§ **PROMPT A**
According to the Onzan-ji page, who is credited with the temple's first founding, and as what kind of chapel?
§ **PROMPT B**
In the Onzan-ji page, turn the paragraph beginning "Climb the wooded slope to Onzan-ji" into a bulleted list that keeps its main facts.
§ **PROMPT C**
Write a continuation of the Onzan-ji page, picking up after its final sentence.

§ **TEXT SHOWN**

Onzan-ji (恩山寺)
BuddhismTemple

Onzan-ji (恩山寺)

The temple where a son lifted the boundary for his mother

Komatsushima, Komatsushima, Tokushima, Japan

At A Glance

Coordinates
33.9860, 134.5782
Suggested Duration
30-45 minutes for a typical visit; longer if doing memorial prayers at the Tamayori Gozen chapel.
Access
Address: 18 Yumoto, Tashiro-chō, Komatsushima, Tokushima 773-0008. About a 1.5 km / 25-minute walk from Tateiwa Station on the JR Mugi Line. Short taxi from the JR Komatsushima area. Free parking on site. Phone: 0885-33-1218 (verify); standard Shikoku 88 nōkyō hours typically 07:00-17:00.

Pilgrim Tips

  • Address: 18 Yumoto, Tashiro-chō, Komatsushima, Tokushima 773-0008. About a 1.5 km / 25-minute walk from Tateiwa Station on the JR Mugi Line. Short taxi from the JR Komatsushima area. Free parking on site. Phone: 0885-33-1218 (verify); standard Shikoku 88 nōkyō hours typically 07:00-17:00.
  • Modest casual is fine. Full pilgrim regalia — white hakui, kasa, kongō-zue — is welcomed but not required.
  • Permitted in grounds. Do not photograph altar interiors without permission. The Biranju tree is one of the most photographed features of the precinct.
  • Do not climb on the Biranju tree — it is a designated prefectural natural monument. The temple's emotional weight can surprise pilgrims; do not push the experience, and do not perform feeling you do not have.

Overview

Onzan-ji, Temple 18 of the Shikoku 88, is the 'Temple of Gratitude.' It stands at the place where Kūkai's mother, Tamayori Gozen, became one of the first women admitted to a previously male-only mountain temple — after he performed a 17-day rite to lift the women's-entry ban. Pilgrims often pause longer here than elsewhere, writing prayers for parents and elders.

Climb the wooded slope to Onzan-ji and you arrive at a temple shaped by an unusual story — the moment a sacred mountain opened. Around 814-815, while Kūkai was practising on this mountain, his elderly mother Tamayori Gozen travelled from Sanuki (today's Kagawa) to see him. The mountain held the nyonin kekkai, the women's-entry ban that was standard at many esoteric Buddhist sites. She was stopped at the foot of Hanaorizaka Hill. Kūkai, the founder of Japanese Shingon, performed a 17-day esoteric ritual to lift the boundary. After the ban was lifted, his mother ascended, shaved her head, and lived as a nun under his care. He renamed the temple Onzan-ji — 'Temple of Gratitude Mountain' — for her. The Yakushi Nyorai enshrined in the Hondō predates this story: Onzan-ji's first founding is attributed to Gyōki in the Tenpyō era (729-749) as a Bishamonten chapel. Kūkai's reconfiguration around 815 layered a son's filial vow over the older site. Today, the small chapel of Tamayori Gozen — Daishi-no-Hahadō — sits within the precinct, and a Biranju tree, designated a prefectural natural monument, is said to mark the spot where the ban was lifted. Pilgrims write osamefuda for their own mothers here. They stand at the red-railed bridge near the Biranju and remember. Onzan-ji often functions as the temple where the henro becomes personal — where the abstract idea of shugyō (training) takes the shape of someone you actually love, someone who raised you. The temple remains a working Kōyasan Shingon site, with daily services, regular pilgrim flow, and memorial services especially around Higan and Obon. Walking pilgrims continuing south will cross Hanaorizaka, the same hill where, in legend, the boundary once held.

§ **GIVEN DATA**
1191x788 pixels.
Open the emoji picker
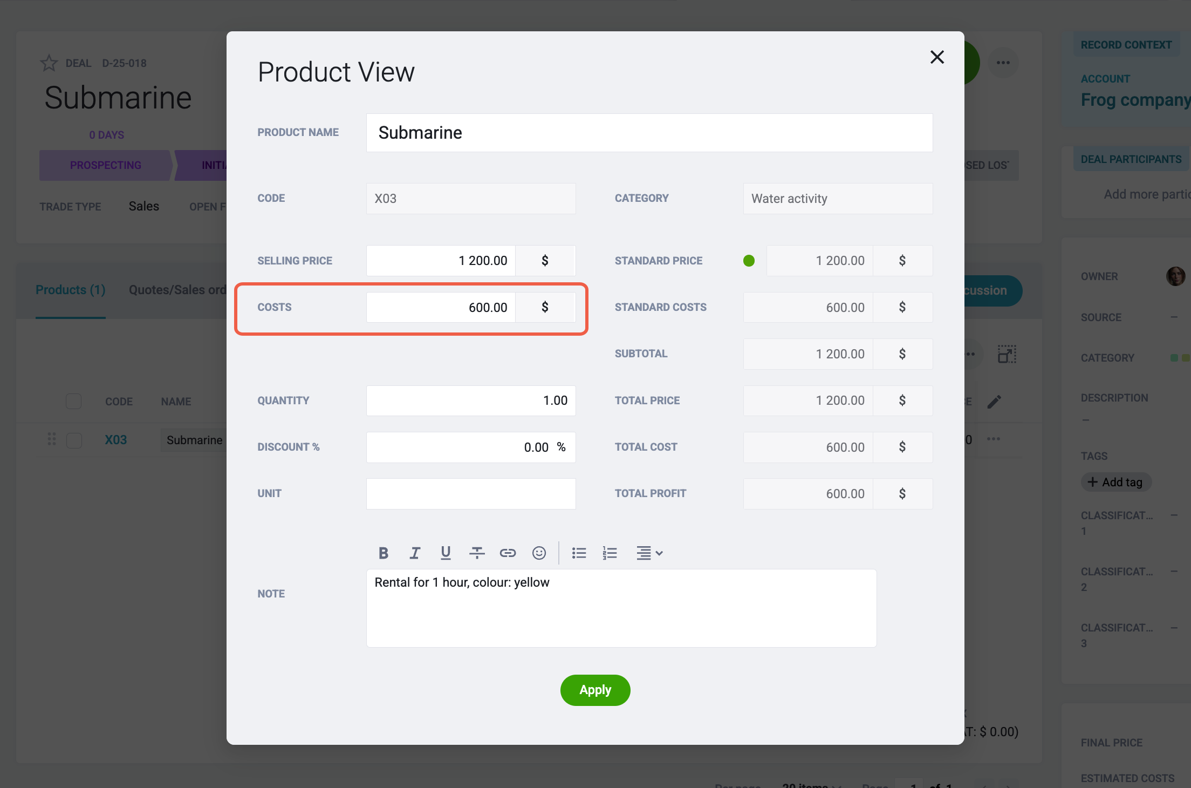click(539, 553)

§ **RESPONSE AREA A**
Gyōki, in the Tenpyō era (729-749), as a Bishamonten chapel.

§ **RESPONSE AREA B**
- Around 814-815, while Kūkai was practising on this mountain, his elderly mother Tamayori Gozen travelled from Sanuki (today's Kagawa) to see him.
- The mountain held the nyonin kekkai, a women's-entry ban, and she was stopped at the foot of Hanaorizaka Hill.
- Kūkai, founder of Japanese Shingon, performed a 17-day esoteric ritual to lift the boundary.
- His mother then ascended, shaved her head, and lived as a nun under his care.
- He renamed the temple Onzan-ji, "Temple of Gratitude Mountain," for her.
- The temple's first founding is attributed to Gyōki in the Tenpyō era (729-749) as a Bishamonten chapel; Kūkai reconfigured it around 815.
- The precinct holds the chapel of Tamayori Gozen (Daishi-no-Hahadō) and a Biranju tree, a prefectural natural monument said to mark where the ban was lifted.
- Pilgrims write osamefuda for their mothers and stand at the red-railed bridge near the Biranju.
- It remains a working Kōyasan Shingon site with daily services and memorial services, especially around Higan and Obon.
- Walking pilgrims heading south cross Hanaorizaka, the hill where, in legend, the boundary once held.

§ **RESPONSE AREA C**
Part of Shikoku Pilgrimage.

Context And Lineage

A Gyōki foundation in the early 8th century, reconfigured by Kūkai around 815 in a story specifically about his mother.

Tradition holds that Gyōki, the wandering Nara-period monk-engineer, founded a small chapel here in the Tenpyō era (729-749) and enshrined a Bishamonten image of his own carving. About a century later, around 814-815, the young Kūkai practised on this mountain. His mother Tamayori Gozen travelled from Sanuki to visit him and was stopped at Hanaorizaka by the women's-entry ban that protected most esoteric mountain practice sites. Kūkai withdrew into a 17-day esoteric rite, after which the ban was considered lifted at this particular temple. His mother ascended, shaved her head, and took the tonsure here, living as a nun under his care. Kūkai renamed the site Onzan-ji — 'Temple of Gratitude Mountain' — and reoriented its principal worship toward Yakushi Nyorai, the Medicine Buddha. A Biranju tree, said to mark the lifting of the ban, still stands within the precinct.

Kōyasan Shingon. Onzan-ji is the 18th of the Shikoku 88 in standard order, in Komatsushima City just south of Tokushima. The temple sits within a regional grouping of three legendary East Tokushima temples — Onzan-ji, Tatsue-ji, and Dougaku-ji — though only Onzan-ji and Tatsue-ji are formal henro stops.

Gyōki

Traditional founder of the original chapel

Kūkai (Kōbō Daishi)

Reconfigured the temple around 815, performed the 17-day rite

Tamayori Gozen

Mother of Kūkai, took the tonsure here

Why This Place Is Sacred

A temple of an unusual reversal — the mountain that opened, the boundary that yielded, the son who returned the bow.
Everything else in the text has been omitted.